How to be Creative: Oakland 1946!
Last Friday, I attended a really creative action in Oakland, California – a reenactment of the 1946 Oakland General Strike – the last general strike in U.S. history, where about 100,000 workers walked off their jobs in support of striking retail workers at two downtown department stores.
The interactive performance, called Oakland 1946!, was an original script, written by a bunch of activists, and the play is performed outdoors at the location where the strike actually began – Latham Square, where Broadway and Telegraph meet in downtown Oakland. Actors move in and around the crowd, and audience members are recruited as strike picketers or otherwise encouraged to participate in the show (when workers are winning, what do we do? We cheer! When the boss is winning, what do we do? We boo!). On Friday, about 150 people attended and the crowd was so anti-boss that at times it was difficult for the actor, radical theater professor Larry Bogad, to get his lines out!

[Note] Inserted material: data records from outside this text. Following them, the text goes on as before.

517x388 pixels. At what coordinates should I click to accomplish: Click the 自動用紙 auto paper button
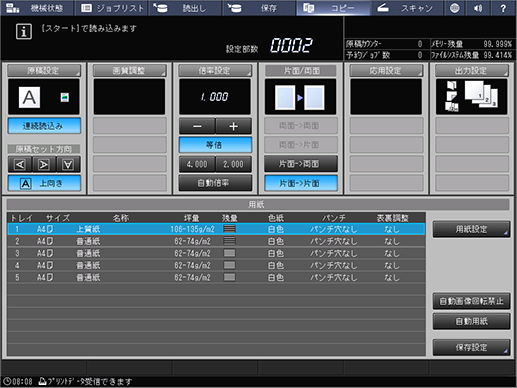pos(471,321)
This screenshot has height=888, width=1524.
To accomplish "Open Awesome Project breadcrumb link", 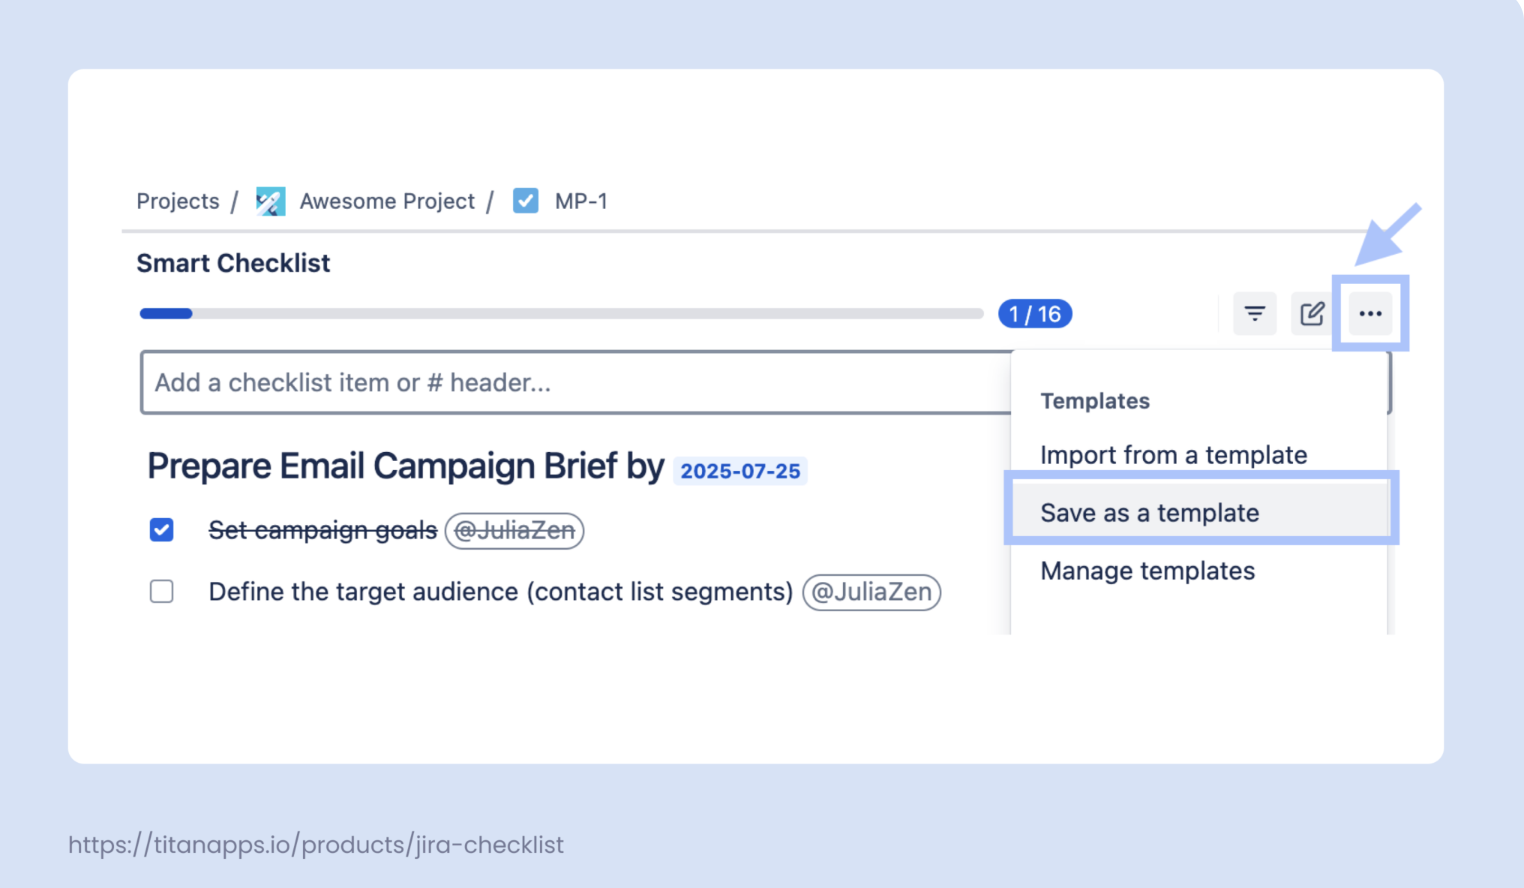I will click(387, 201).
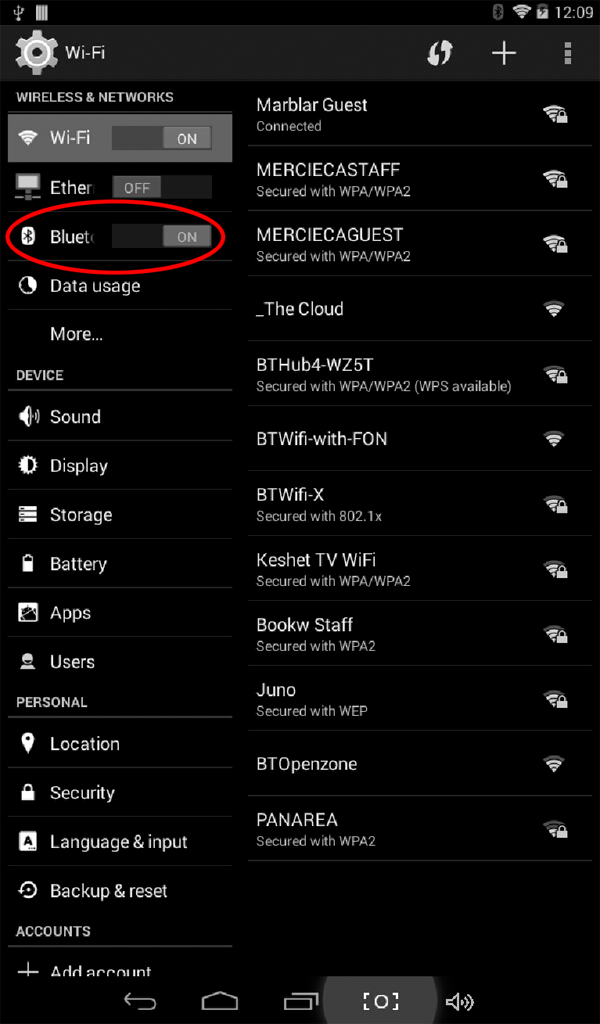Tap the volume speaker icon
600x1024 pixels.
tap(460, 1001)
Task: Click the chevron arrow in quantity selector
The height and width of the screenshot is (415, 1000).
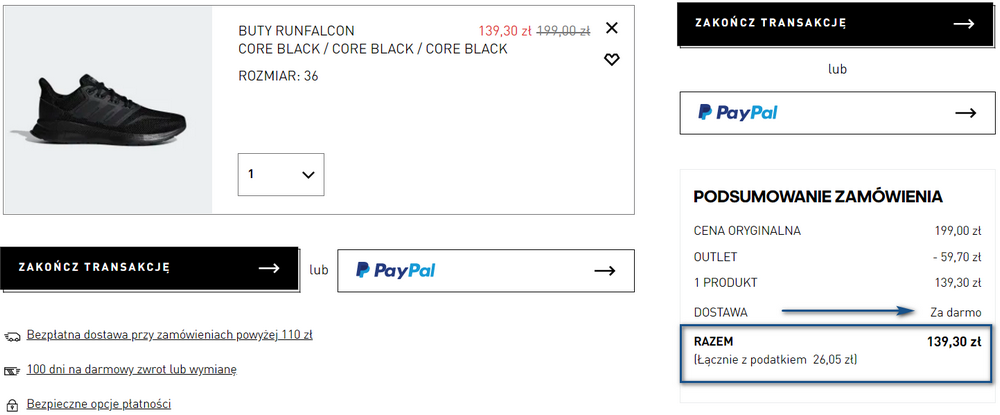Action: pos(308,174)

I was really impressed with their creativity. They used an unusual format to bring history to life, and call attention to current struggles. I loved that at the end, they talked about strikes throughout history AND brought speakers from local unions to talk about current struggles. Did you know that following the 1946 strike, Congress passed the Taft-Hartley Act in response to union radicalism, outlawing solidarity strikes, and effectively ending the possibility of another general strike? For real? Did you know that workers are sitting in at a factory in Chicago right now?
The photo above is from the Oakland Tribune, which ran a great story on the Sunday performance. The photo features Pete Woiwode who played the newsie, making announcements throughout the performance and moving the plot along.